Assim, uma das tarefas mais importantes dos gerentes e supervisores e
mesmo de toda a empresa é constantemente estar fazendo uma análise criteriosa
de cada um de nossos clientes. Não só dos que reclamam. Não só dos que nos são
problemáticos, mas principalmente dos que não reclamam. Estarão eles realmente
satisfeitos com nossos produtos ou serviços? Não estarão eles simplesmente esquecidos,
justamente por serem bons clientes?
E esse risco ocorre em todas as áreas de uma empresa. Não só os clientes
devem ser analisados com todo cuidado. Temos também fornecedores de serviços
que não nos criam problema. Atendem prontamente, aceitam nossas propostas de
parcelamento nos pagamentos, fazem um grande esforço para nos satisfazer. Mas
como não fazem muito alarde de sua eficiência, não damos a ele o devido valor.
Achamos simplesmente que é obrigação deles fazer todo esse esforço. E aí,
abusamos deles. Atrasamos o pagamento, não damos a necessária informação para
que nos possam atender de forma ainda melhor. Muitas vezes os achamos até
ingênuos e simples demais. Deixamos seus funcionários esperando horas nas salas
de espera de nossa empresa, etc. Como eles não fazem propaganda de si próprios,
não chamam a nossa atenção. E daí, abusamos deles. Novamente corremos o risco
de um dia, quando esse fornecedor encontrar um cliente mais consciencioso,
atencioso, que pague em dia, que não abuse, nos deixar, sem muita explicação.
Eles também são silenciosos. Contarão para nós uma "santa mentira"
que acreditaremos e nos deixarão para outros fornecedores piores.

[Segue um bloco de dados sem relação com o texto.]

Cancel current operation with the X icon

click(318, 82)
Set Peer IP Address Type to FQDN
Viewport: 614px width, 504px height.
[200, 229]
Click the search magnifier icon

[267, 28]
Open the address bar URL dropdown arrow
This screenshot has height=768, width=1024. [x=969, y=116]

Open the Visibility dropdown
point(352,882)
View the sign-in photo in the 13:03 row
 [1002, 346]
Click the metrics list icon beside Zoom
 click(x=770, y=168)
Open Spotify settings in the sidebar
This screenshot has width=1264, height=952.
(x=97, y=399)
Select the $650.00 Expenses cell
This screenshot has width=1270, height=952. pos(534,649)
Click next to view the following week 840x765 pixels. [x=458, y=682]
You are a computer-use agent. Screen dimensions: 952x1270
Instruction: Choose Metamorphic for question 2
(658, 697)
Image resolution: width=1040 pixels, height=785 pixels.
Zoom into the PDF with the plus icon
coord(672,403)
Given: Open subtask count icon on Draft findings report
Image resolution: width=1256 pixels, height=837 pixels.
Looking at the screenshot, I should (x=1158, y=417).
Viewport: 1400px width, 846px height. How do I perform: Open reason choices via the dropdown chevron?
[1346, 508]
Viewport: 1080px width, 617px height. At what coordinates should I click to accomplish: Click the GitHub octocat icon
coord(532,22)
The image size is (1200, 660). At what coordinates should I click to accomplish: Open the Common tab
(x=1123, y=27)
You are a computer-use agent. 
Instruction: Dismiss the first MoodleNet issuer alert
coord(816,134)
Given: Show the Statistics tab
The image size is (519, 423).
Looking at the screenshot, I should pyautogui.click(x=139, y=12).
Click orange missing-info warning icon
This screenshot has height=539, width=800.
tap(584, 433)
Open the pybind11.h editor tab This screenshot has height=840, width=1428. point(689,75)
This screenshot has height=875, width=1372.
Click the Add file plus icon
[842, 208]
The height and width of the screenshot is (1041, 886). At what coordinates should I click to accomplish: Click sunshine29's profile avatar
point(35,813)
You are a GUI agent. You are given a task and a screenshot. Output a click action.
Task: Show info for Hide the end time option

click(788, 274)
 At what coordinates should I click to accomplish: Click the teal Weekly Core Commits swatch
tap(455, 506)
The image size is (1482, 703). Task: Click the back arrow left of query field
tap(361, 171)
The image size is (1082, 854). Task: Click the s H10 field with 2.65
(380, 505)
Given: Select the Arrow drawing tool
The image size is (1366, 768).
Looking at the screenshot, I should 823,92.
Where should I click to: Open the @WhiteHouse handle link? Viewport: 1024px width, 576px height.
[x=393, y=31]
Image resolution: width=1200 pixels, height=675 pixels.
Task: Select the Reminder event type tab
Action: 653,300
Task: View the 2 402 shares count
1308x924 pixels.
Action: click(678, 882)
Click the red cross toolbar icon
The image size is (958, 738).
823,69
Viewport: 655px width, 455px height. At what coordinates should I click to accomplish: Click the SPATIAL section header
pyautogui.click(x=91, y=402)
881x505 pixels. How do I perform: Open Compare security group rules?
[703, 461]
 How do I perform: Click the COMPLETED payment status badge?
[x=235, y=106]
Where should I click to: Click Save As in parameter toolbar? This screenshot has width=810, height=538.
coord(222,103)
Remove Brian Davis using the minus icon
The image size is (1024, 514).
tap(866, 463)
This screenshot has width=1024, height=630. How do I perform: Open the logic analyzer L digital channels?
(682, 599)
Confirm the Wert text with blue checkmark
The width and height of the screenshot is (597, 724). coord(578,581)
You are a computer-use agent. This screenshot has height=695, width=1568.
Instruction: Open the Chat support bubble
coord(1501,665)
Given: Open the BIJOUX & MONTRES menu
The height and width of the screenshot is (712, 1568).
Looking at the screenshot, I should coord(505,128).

Cuidar do velho e bom cliente e do velho e bom fornecedor nem sempre é
fácil. Nem sempre percebemos. Não prestamos a devida atenção a quem não fala
alto, não reclama, não faz alarde dos bons serviços que presta ou dos clientes
que não são "chatos".
E se os chatos vencerem sempre, a verdade é que teremos em nossa empresa
somente clientes e fornecedores chatos. E aí reclamaremos. E aí começaremos a
dizer que "todo cliente é chato, intolerante"; "todo fornecedor
é um chato e incompetente".
Da mesma forma, vejo empresas que trabalham com varejo. Fazem um enorme
esforço para conquistar um novo cliente. Oferecem a eles vantagens incríveis
para conquistá-los. E os velhos clientes? E aqueles que compram nossos produtos
regularmente há anos? E aqueles que prestigiam nossas marcas em seus bares,
restaurantes, lojas há muito tempo? Esses são simplesmente esquecidos. E com a
mão direita estamos nos esforçando para conquistar novos clientes enquanto com
a mão esquerda estamos perdendo os clientes já fiéis. As solicitações do velho
e bom cliente são sempre tidas como impertinentes. Será que para conquistar um
novo cliente não estaremos oferecendo o dobro ou o triplo do que está
solicitando aquele velho e bom cliente?
Gostaria de pedir que você, leitor, fizesse um exame de consciência
empresarial e visse se você também não está caindo na tentação de abusar do seu
bom cliente, justamente aquele que paga, que não reclama, que é fiel e leal à
sua marca e seus produtos. Não faça isso. Não caia nessa tentação. Ou você
ficará sem seus bons clientes que por serem "bonzinhos" talvez nem reclamem ou digam
nada a você. Mas acredite, na hora em que perceberem o seu abuso, por certo
deixarão você falando sozinho. E aí será tarde demais para reconquistá-lo.